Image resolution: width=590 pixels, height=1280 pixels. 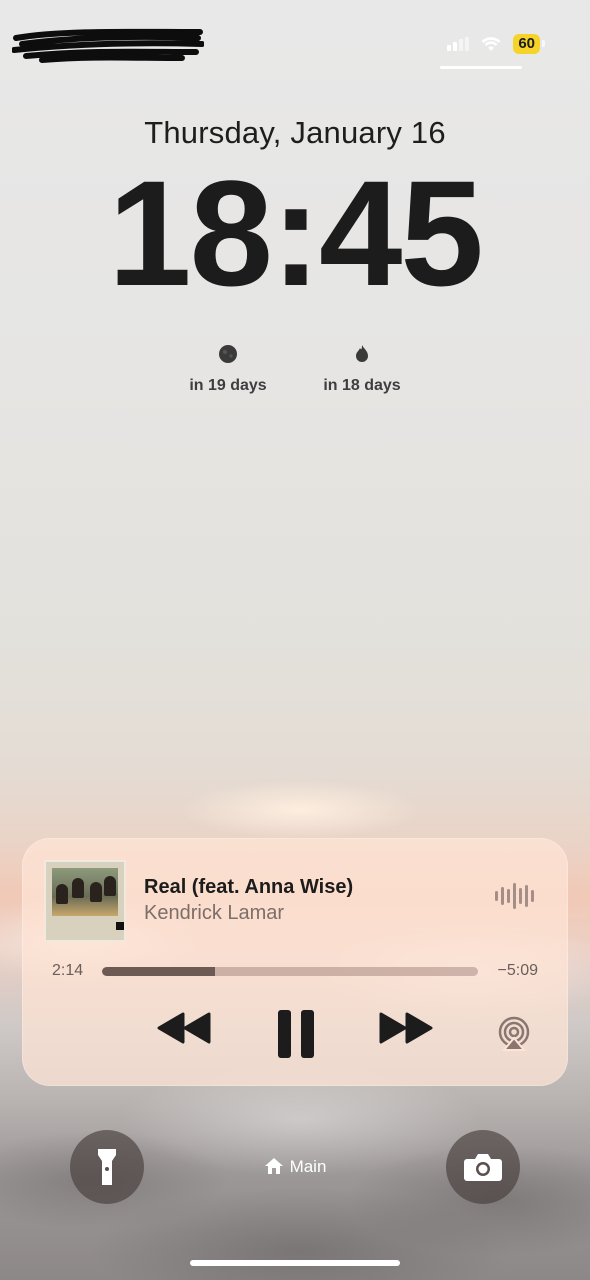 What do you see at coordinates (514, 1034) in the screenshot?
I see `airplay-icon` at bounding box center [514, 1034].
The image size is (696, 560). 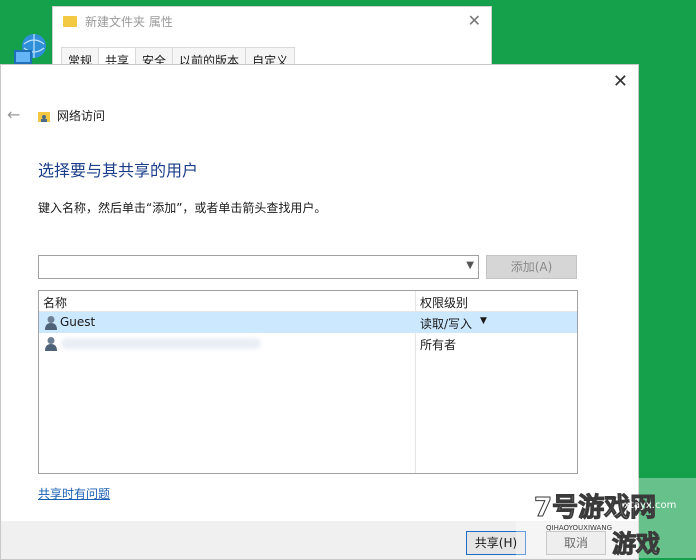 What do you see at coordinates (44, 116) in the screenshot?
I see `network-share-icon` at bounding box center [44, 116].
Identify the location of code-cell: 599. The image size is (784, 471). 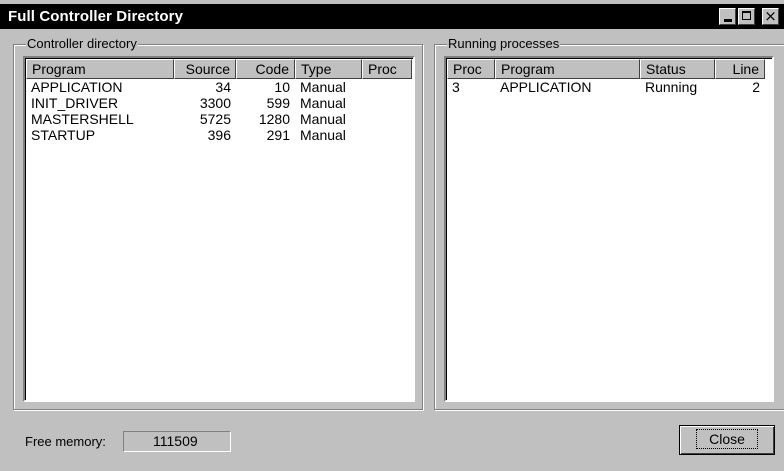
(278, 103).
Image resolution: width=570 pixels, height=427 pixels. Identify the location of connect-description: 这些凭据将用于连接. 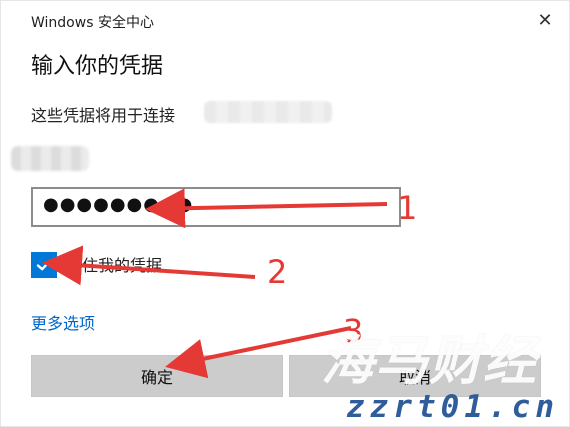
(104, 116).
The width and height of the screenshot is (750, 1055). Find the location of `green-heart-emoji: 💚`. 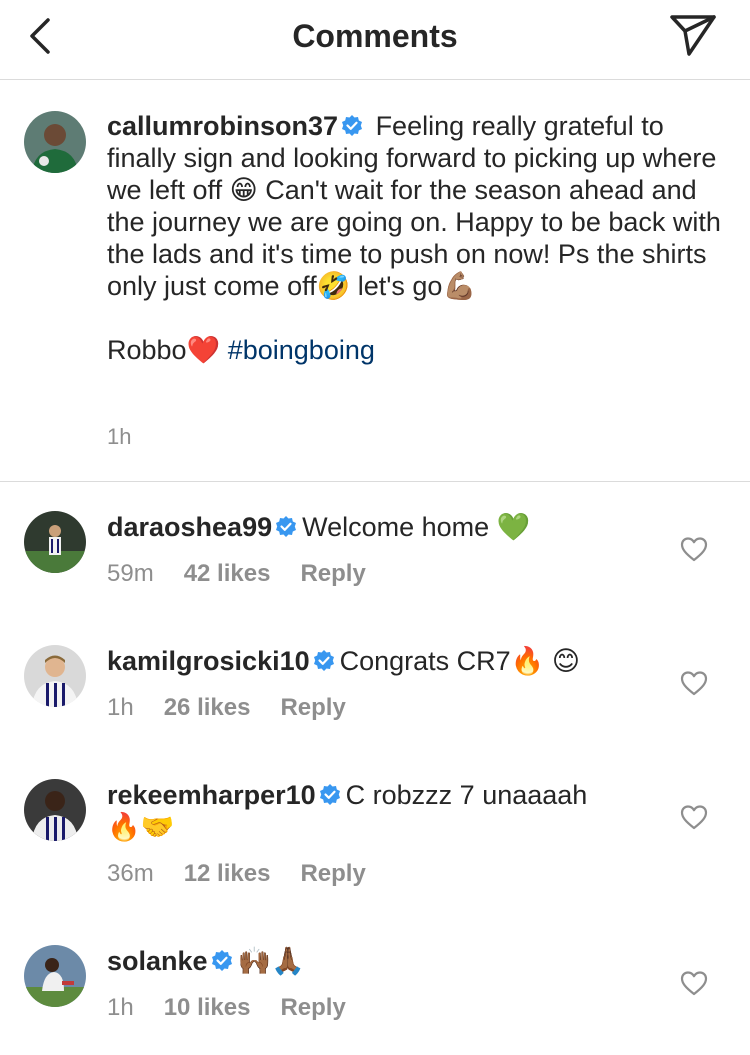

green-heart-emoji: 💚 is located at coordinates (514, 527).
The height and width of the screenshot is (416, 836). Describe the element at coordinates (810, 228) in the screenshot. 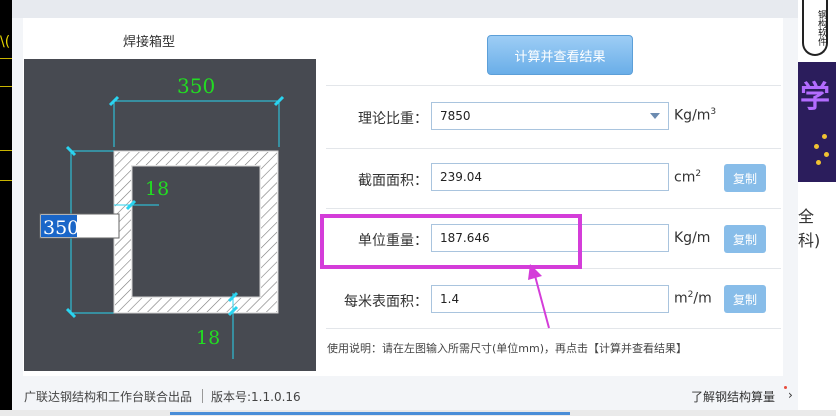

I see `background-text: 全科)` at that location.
--
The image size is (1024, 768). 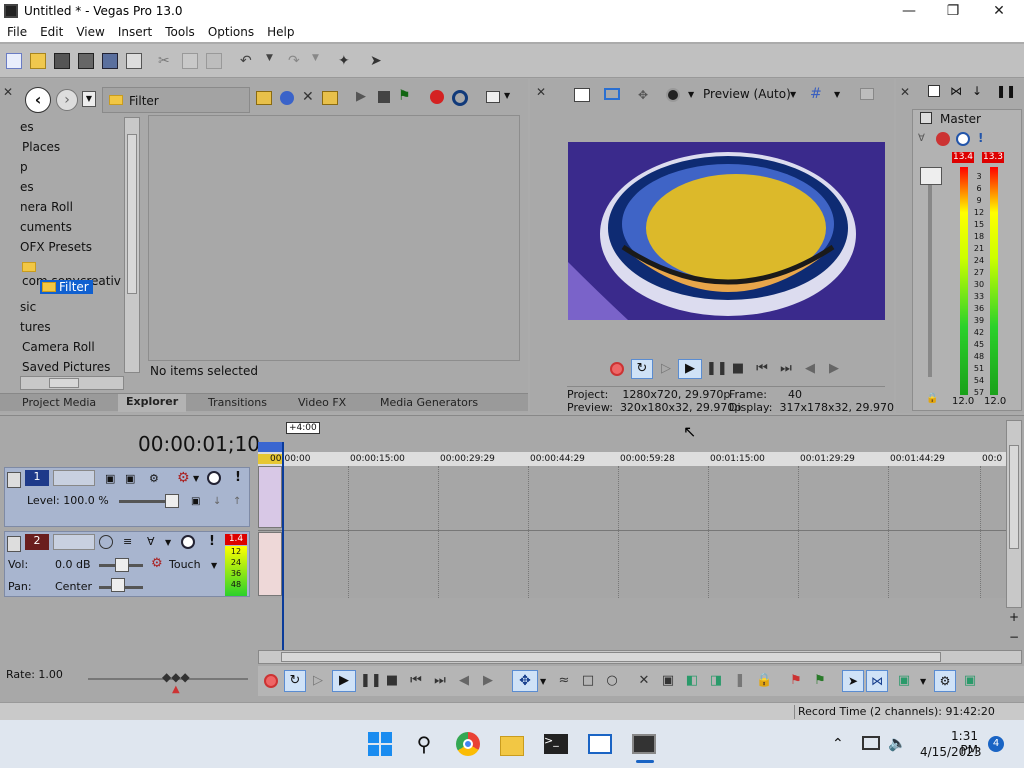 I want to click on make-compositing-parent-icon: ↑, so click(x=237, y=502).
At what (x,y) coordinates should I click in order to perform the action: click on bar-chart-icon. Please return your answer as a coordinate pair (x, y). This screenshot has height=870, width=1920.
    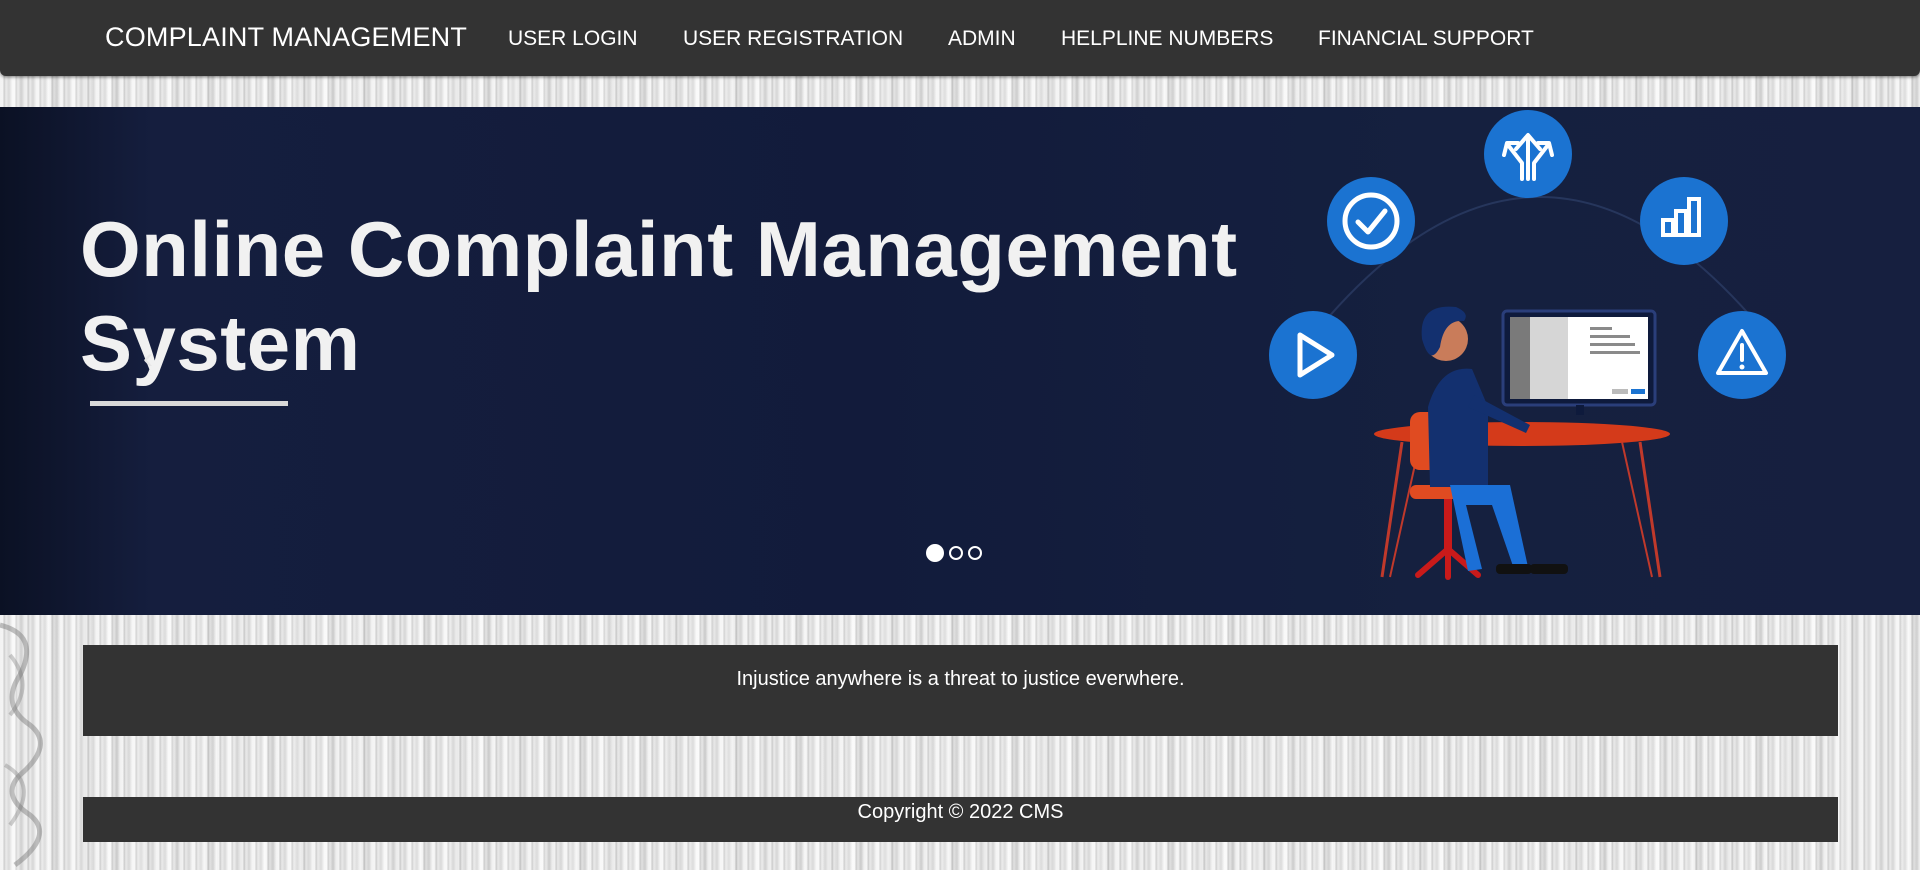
...
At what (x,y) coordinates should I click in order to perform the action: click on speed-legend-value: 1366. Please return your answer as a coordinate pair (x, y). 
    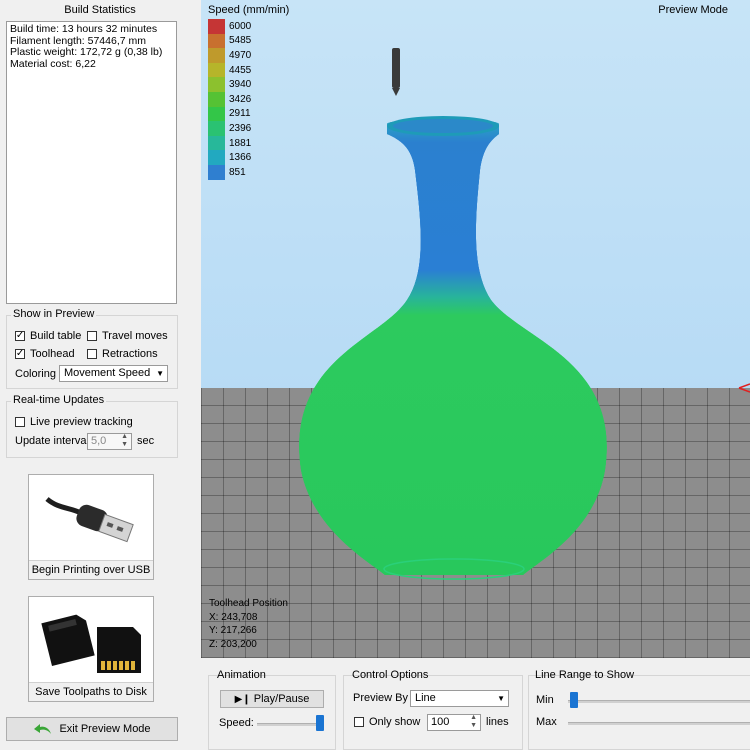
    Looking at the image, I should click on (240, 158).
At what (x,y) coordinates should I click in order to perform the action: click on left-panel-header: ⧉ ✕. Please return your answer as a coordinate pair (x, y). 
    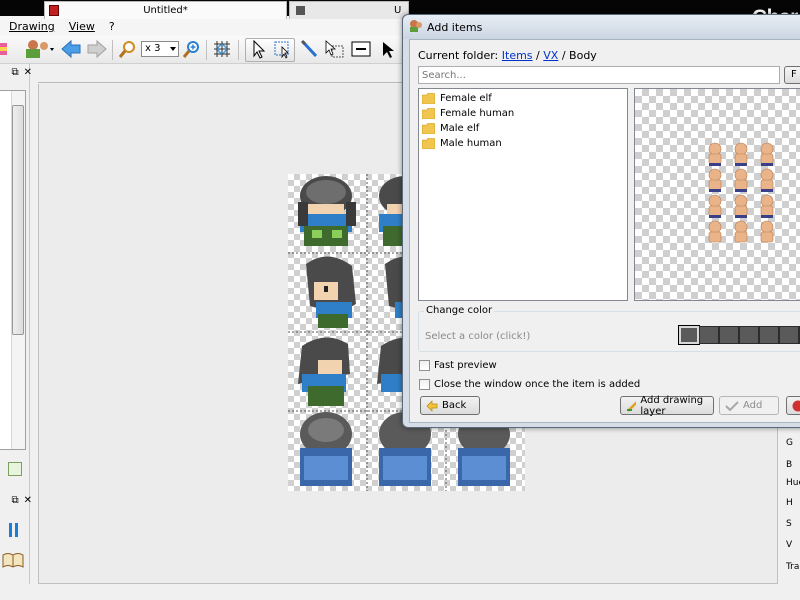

What you need to do: Lay out the lines from the line with "The height and" to the line with "at that location.", both included, as a Markdown table with the columns Row and Line, numbering each row and omitting blank lines. Leave out the pictures.

Written solution:
| Row | Line |
|---|---|
| 1 | The height and width of the screenshot is (416, 836). Describe the element at coordinates (810, 228) in the screenshot.  |
| 2 | I see `background-text: 全科)` at that location. |